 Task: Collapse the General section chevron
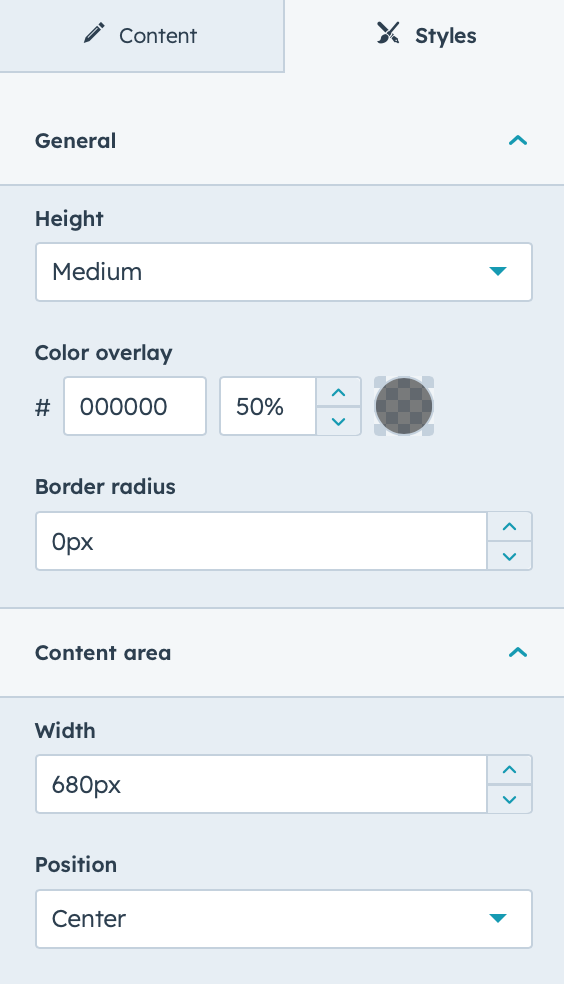coord(518,141)
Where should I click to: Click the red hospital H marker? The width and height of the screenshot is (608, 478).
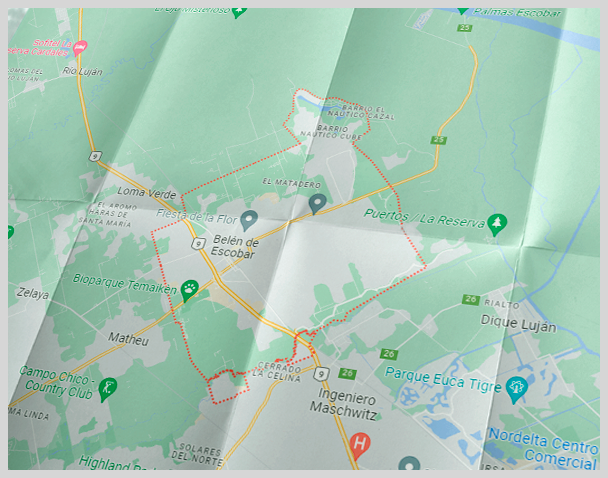[x=361, y=443]
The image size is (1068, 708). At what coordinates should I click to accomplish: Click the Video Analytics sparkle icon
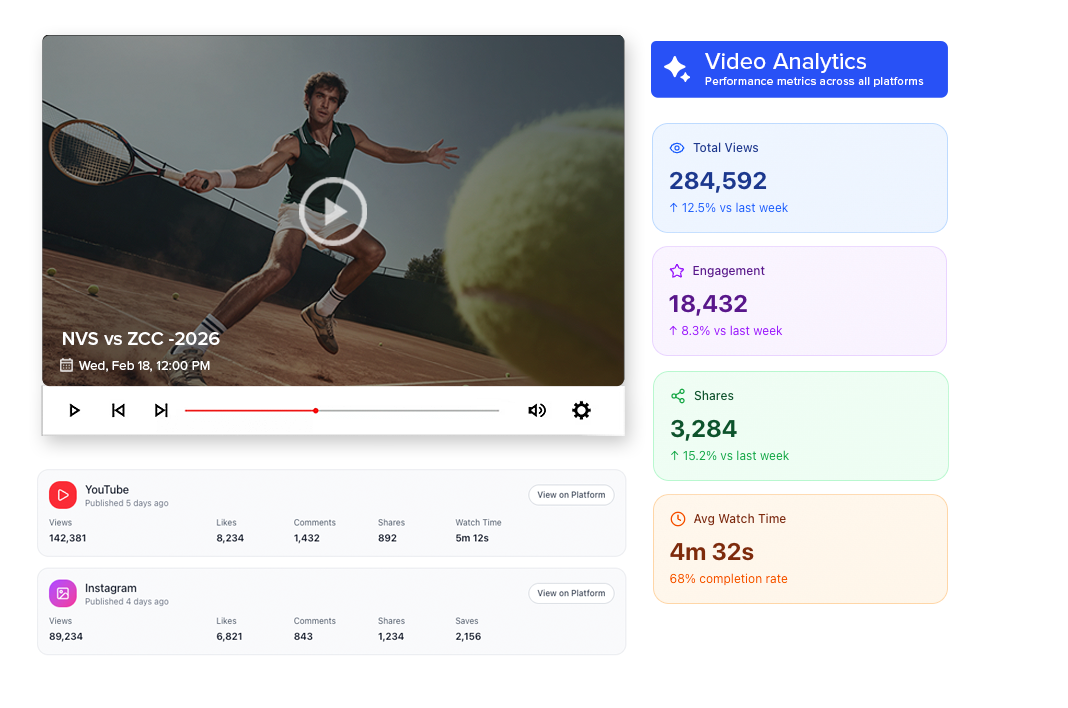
_ _ _ _ _ _ _
### [Exercise instructions]
Print the material again word for word. Please drop every picture.

### [Task solution]
 Task: Collapse the General section chevron
coord(518,141)
Where should I click to: Click the red hospital H marker? The width and height of the screenshot is (608, 478).
[x=361, y=443]
The image size is (1068, 708). At what coordinates should I click to accomplish: Click the Video Analytics sparkle icon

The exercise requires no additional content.